Investors like these loans for this precise reason. They give lenders control over the restructuring process, which can potentially improve the recovery on their existing investments. Although DIP loan volume decreased in the past few years as defaults declined, market participants anticipate a revival as industries ranging from energy to retail struggle.
“It’s not about clipping the interest on that loan,” said John Greene, a managing director at the hedge fund Halcyon Asset Management. “It’s about the fight over the collateral.”
The trend goes beyond commodities-related companies, even though the default rate in the energy sector is the highest. The rate of energy defaults was at 5.2 percent for the 12 months ended Sept. 30, compared with 1.4 percent across all industries over the same period, according to a Fitch Ratings report published on Oct. 28.
Earlier this month, American Apparel Inc.’s lenders Monarch Capital LP and Standard General LP offered a $90 million loan to fund the bankrupt retailer’s restructuring. Monarch is the largest creditor in its first-lien notes and Standard General owns the lower-ranking term loan as well as the stock.
“It would not surprise me to see an even greater number of proposed defensive DIP loans in 2016 and more cash collateral litigation especially as defaults pick up in the energy sector,” said Mark Kronfeld, a partner at the hedge fund Plymouth Lane Capital Management LLC.
Representatives for Oaktree, JHL, Silver Point, Cerberus, Monarch and Standard General declined to comment.
“The last thing these existing lenders want to see is someone else coming in with a claim on the assets that ranks ahead of them,” said Lewis Grimm, a partner at the law firm Jones Day, which helps companies with these loans.

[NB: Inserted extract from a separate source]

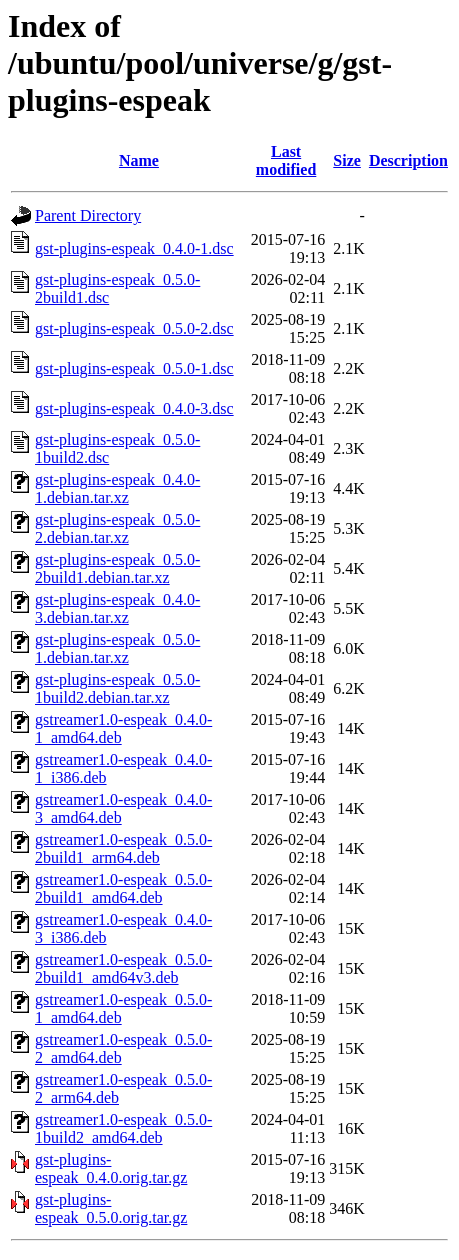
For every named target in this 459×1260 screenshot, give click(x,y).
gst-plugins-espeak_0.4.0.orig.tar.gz (111, 1168)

Case in point: Bankrupt gas producer Samson Resources Co.’s senior term loan lenders Silver Point and Cerberus had to offer new money to backstop a rights offering after a group of unsecured bondholders proposed a competing DIP loan. Silver Point and Cerberus were essentially forced to respond to the offer because it would’ve put them behind the other lenders.
“A defensive DIP loan is the essence of devaluing assets,” Halcyon’s Greene said. “We are bound to see nastier and more contentious fights as value dropped so much. Some of the creditors are going to be flushed.”
That’s especially true when the value of collateral shrinks at a faster pace than many fund managers have seen before. For example, when crude lost more than half its value in July, dropping to below $50 a barrel from $107 a year earlier, Samson’s unsecured bonds, which had only been issued in July 2014, became virtually worthless.
As a result, “we are going to see significant valuation fights in the energy sector next year,” said David Karp, a distressed investing attorney at Schulte Roth & Zabel LLP.
Patriot Coal Corp. offers the latest example of what Karp describes. Earlier this month, a lower-ranking lender to the bankrupt company, the hedge fund Cortland Capital Markets Services LLC, complained that the sale of the coal miner’s assets to Blackhawk Mining LLC was unfair, court documents show. Cortland accused a senior-ranking creditor, hedge fund Knighthead Capital Management LLC, of dominating the transaction, “which will enrich it at the expense of other creditors.”
While Judge Keith L. Phillips eventually approved the sale after a delay, “it was surprising that the arguments managed to hold up the sale by two days,” said Ted O’Brien at Doyle Trading Consultants, an independent research firm on the coal sector.
“The disputes highlight just how complicated coal restructurings have become, as creditors throughout the capital structure fight to enhance their recoveries as asset values slide.” said O’Brien.